● **Source passage**:
━━━━━━━━━━━━━━━━
Construction output increased by 0.5% in Quarter 4 (Oct to Dec) 2019 compared with Quarter 3 (July to Sept) 2019; this was driven by a 0.8% growth in new work, which offset a 0.1% fall in growth in repair and maintenance.
The 0.8% rise in new work in Quarter 4 2019 was because of growth in all sectors apart from private new housing and public other new work, both of which fell 1.1%; the largest positive contributions came from private commercial and public new housing, which grew by 2.5% and 8.4% respectively.
In repair and maintenance, the 0.1% fall in Quarter 4 2019 was driven by a 2.9% decrease in private housing repair and maintenance; in comparison, non-housing and public housing repair and maintenance grew 1.6% and 0.9% respectively.
Construction output increased by 0.4% in the month-on-month all work series in December 2019; this was driven by a 0.8% growth in new work which offset a 0.4% fall in repair and maintenance.
When compared with 2018, the level of all work in 2019 saw a 2.5% increase; this was predominately driven by a 3.4% growth in new work and, to a lesser extent, a 0.7% increase in repair and maintenance.
New orders grew by 4.4% in Quarter 4 (Oct to Dec) 2019; this rise was driven by an 11.2% rise in all other work but offset by an 8.5% fall in new housing.
Today’s release sees the quarterly new orders publication date brought forward by one month; for further information please see Section 9.
━━━━━━━━━━━━━━━━
● **Job 1**: Please copy out the construction output summary in full, with no changes.

● **Supplied data**:
━━━━━━━━━━━━━━━━
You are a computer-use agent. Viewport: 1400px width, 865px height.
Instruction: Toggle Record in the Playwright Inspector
━━━━━━━━━━━━━━━━
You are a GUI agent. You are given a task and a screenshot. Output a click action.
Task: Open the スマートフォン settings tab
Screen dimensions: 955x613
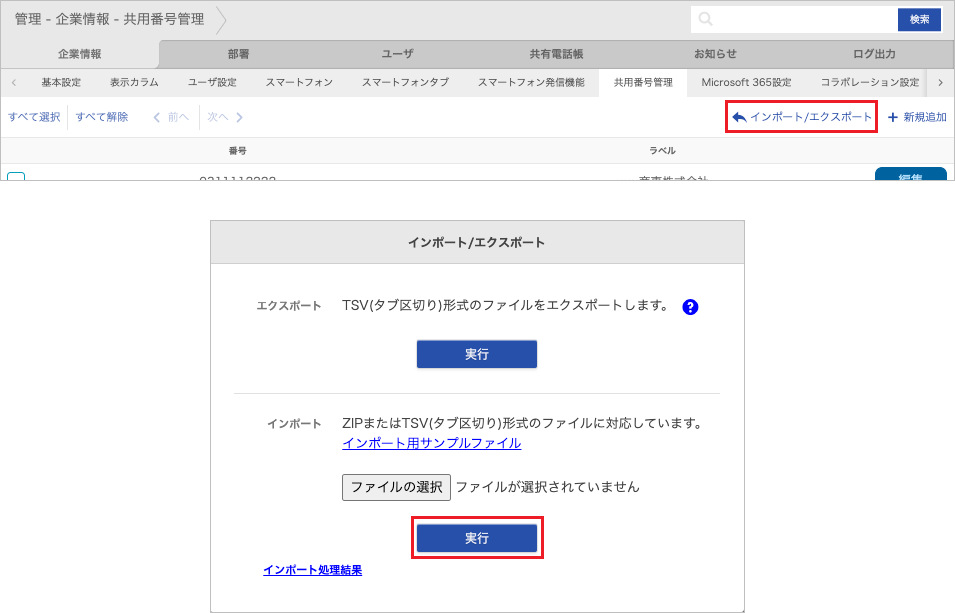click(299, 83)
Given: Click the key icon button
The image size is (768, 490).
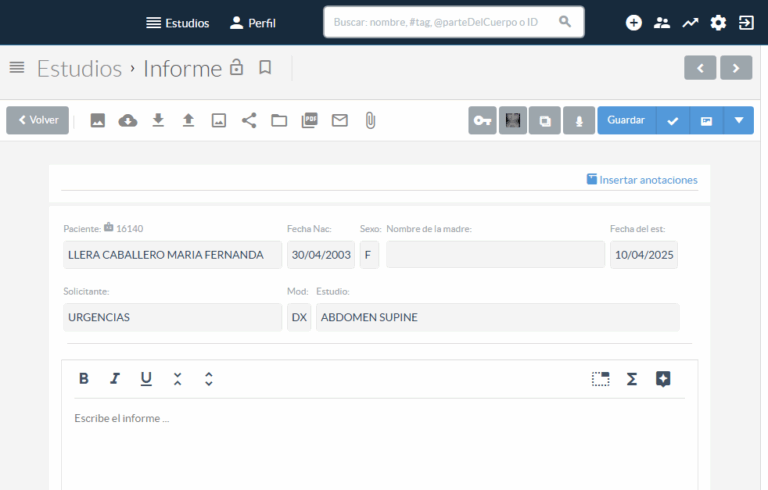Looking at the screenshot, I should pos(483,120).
━━━━━━━━━━━━━━━━
● **Job 2**: Reproduce word for word the lines of the records starting at the line containing "You are a computer-use" and ending at the line containing "Instruction: Toggle Record", both included, and nothing else.

● **Correct output 1**:
Construction output increased by 0.5% in Quarter 4 (Oct to Dec) 2019 compared with Quarter 3 (July to Sept) 2019; this was driven by a 0.8% growth in new work, which offset a 0.1% fall in growth in repair and maintenance.
The 0.8% rise in new work in Quarter 4 2019 was because of growth in all sectors apart from private new housing and public other new work, both of which fell 1.1%; the largest positive contributions came from private commercial and public new housing, which grew by 2.5% and 8.4% respectively.
In repair and maintenance, the 0.1% fall in Quarter 4 2019 was driven by a 2.9% decrease in private housing repair and maintenance; in comparison, non-housing and public housing repair and maintenance grew 1.6% and 0.9% respectively.
Construction output increased by 0.4% in the month-on-month all work series in December 2019; this was driven by a 0.8% growth in new work which offset a 0.4% fall in repair and maintenance.
When compared with 2018, the level of all work in 2019 saw a 2.5% increase; this was predominately driven by a 3.4% growth in new work and, to a lesser extent, a 0.7% increase in repair and maintenance.
New orders grew by 4.4% in Quarter 4 (Oct to Dec) 2019; this rise was driven by an 11.2% rise in all other work but offset by an 8.5% fall in new housing.
Today’s release sees the quarterly new orders publication date brought forward by one month; for further information please see Section 9.

● **Correct output 2**:
You are a computer-use agent. Viewport: 1400px width, 865px height.
Instruction: Toggle Record in the Playwright Inspector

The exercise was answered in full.